I never cease to be amazed at what sparks my imagination, and ignites my inner fiction.  I was driving home late last night or early this morning, and was listening to the Counting Crows album, Recovering the Satellites.

A tune came on that I hadn’t heard for a long time. As I hummed along whilst trying to fight some severe fatigue, the following line actually awoke me and got me thinking. The song is called “A long December.” The lyric is below:

“All at once you look across a crowded room
To see the way that light attaches to a girl.”

All of a sudden, like a sleeping guard dog, my imagination woke up and said “Hurry up and get home Andrew you have to write.”

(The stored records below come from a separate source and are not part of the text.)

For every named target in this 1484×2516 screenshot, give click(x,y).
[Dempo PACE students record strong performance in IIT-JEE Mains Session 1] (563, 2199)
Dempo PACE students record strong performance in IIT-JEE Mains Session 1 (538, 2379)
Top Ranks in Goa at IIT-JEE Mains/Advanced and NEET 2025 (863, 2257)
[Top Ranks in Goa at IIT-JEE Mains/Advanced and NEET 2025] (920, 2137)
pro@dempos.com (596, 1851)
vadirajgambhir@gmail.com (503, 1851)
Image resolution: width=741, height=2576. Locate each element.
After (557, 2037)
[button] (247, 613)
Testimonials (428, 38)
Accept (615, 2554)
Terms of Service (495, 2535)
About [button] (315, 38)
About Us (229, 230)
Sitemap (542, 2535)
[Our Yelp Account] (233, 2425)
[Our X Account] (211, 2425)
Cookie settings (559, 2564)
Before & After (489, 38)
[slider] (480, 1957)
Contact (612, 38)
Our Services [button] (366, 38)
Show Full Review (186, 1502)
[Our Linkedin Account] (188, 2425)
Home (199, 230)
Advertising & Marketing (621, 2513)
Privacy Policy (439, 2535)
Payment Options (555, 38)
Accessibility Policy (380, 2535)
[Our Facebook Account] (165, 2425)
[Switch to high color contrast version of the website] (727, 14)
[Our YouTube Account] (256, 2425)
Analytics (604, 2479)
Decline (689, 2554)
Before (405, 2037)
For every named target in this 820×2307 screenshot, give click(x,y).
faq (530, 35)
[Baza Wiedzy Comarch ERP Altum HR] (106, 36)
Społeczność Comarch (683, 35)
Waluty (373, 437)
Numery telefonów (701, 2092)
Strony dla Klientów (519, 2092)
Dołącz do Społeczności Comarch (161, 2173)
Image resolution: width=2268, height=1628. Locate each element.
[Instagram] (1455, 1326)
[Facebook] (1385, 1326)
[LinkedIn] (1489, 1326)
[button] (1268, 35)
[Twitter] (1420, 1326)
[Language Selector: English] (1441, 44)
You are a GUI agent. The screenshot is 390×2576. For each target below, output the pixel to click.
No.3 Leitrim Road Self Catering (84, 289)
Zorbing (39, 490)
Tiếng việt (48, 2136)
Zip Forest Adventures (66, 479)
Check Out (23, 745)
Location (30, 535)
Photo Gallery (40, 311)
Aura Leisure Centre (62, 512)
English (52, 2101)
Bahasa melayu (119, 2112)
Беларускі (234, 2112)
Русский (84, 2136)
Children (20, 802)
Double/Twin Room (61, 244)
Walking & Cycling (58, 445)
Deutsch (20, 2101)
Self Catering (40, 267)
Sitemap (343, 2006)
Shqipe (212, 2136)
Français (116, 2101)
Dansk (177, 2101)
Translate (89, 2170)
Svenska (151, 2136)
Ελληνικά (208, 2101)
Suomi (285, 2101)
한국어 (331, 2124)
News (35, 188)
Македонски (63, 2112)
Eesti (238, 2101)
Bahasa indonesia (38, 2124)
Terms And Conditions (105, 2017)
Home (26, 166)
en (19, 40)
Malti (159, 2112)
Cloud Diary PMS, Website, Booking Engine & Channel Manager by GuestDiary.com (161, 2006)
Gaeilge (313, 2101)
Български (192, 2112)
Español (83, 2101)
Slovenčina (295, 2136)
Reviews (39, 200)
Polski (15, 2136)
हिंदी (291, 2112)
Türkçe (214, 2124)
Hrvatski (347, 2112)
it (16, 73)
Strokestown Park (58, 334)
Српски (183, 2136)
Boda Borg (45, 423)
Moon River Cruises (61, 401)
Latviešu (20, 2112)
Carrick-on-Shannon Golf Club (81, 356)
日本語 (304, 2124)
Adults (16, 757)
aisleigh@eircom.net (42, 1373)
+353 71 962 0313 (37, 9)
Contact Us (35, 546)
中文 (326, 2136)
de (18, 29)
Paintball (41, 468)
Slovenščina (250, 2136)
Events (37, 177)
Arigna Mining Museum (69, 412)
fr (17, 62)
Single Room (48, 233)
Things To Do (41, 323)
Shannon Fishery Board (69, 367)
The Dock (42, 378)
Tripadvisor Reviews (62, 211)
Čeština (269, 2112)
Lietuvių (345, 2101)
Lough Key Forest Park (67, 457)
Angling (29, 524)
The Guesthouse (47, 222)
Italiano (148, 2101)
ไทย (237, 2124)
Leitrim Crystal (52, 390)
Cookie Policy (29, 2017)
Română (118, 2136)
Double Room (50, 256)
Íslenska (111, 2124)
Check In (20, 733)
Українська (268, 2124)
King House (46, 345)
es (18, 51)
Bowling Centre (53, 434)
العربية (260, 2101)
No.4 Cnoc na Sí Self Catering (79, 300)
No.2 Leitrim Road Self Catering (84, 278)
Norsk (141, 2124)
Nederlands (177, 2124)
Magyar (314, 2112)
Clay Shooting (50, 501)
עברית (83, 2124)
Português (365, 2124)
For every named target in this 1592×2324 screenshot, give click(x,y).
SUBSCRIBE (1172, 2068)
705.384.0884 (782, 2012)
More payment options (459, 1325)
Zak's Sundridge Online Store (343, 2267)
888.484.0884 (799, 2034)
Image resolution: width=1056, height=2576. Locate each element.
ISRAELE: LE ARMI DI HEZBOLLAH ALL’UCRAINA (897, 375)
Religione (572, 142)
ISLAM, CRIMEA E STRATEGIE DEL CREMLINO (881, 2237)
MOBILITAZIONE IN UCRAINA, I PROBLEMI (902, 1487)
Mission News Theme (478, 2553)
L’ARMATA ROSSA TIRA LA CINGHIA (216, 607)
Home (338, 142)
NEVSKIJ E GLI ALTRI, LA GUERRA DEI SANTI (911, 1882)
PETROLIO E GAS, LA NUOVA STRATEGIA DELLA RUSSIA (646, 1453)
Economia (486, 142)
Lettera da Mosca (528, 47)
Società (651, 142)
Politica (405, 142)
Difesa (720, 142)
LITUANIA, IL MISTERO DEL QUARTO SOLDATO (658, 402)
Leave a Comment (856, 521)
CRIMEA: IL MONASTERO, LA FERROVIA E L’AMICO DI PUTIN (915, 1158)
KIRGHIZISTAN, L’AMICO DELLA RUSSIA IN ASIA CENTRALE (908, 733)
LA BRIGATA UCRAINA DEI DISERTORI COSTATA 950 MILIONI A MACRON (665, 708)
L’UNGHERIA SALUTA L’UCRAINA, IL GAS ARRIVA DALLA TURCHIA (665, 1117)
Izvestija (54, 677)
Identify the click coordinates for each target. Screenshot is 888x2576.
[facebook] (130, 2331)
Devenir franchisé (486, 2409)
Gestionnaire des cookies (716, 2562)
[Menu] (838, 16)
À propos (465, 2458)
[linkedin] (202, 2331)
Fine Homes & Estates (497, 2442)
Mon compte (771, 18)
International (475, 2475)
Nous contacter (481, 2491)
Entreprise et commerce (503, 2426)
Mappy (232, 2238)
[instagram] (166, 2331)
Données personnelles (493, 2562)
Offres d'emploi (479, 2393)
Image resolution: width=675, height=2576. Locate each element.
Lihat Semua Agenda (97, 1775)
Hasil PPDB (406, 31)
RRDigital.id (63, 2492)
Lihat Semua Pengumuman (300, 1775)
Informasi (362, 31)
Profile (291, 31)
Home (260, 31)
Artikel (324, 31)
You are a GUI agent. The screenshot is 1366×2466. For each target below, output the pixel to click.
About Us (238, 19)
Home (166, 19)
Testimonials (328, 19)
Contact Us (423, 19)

As I drove home I started thinking about how things in life can always change and how situations can make you see someone in a different light. As I thought more about it a scene (like I was watching a movie in my mind) came to me.

I got home at 2.13 am and what I wrote is below. It’s raw and rough. I don’t know where this will fit, or what this will be. Maybe it’s only meant to exist here and now on ‘andrew speaks easy’ but here is the passage.

Even if these words never find a home, the process was exhilarating.

Written by Andrew Natale
Copyright-December 2010.

     It wasn’t until he made a fist to knock that he realized the torrent of sweat evident on his palms, so he quickly wiped them on his pants in a desperate attempt to hide his nervousness. He could hear her footsteps to the door; she was wearing heels he thought.
      She greeted him with a devastating smile. She wore a black tight fitting strapless dress, her hair purposefully clumped on one side. The warm yellow glow from her living room attached itself to her naked right shoulder revealing the intricate path of her collar bone that lead its way to her delicate neck line.
       To the casual observer it was obvious that she was attractive, but to him she possessed an invisible beauty one only discovered through years of innocuous conversations and spontaneous laughter. Others noticed the sum of her beauty; the fall of her hair, the charm of her conversation and the grace of her laughter, but all of them submitted to their own impatience to want to get to know her immediately, instead of savoring the slow discovery. 

“A Long December”
Words and Music by Adam Duritz from the album Recovering the Satellites. See the flim clip below, listen for the above lyric (1:24) and notice a young Courtney Cox in the clip.

Thanks Adam.

A. 

4 comments:

  1. a fantasy.....perhaps?!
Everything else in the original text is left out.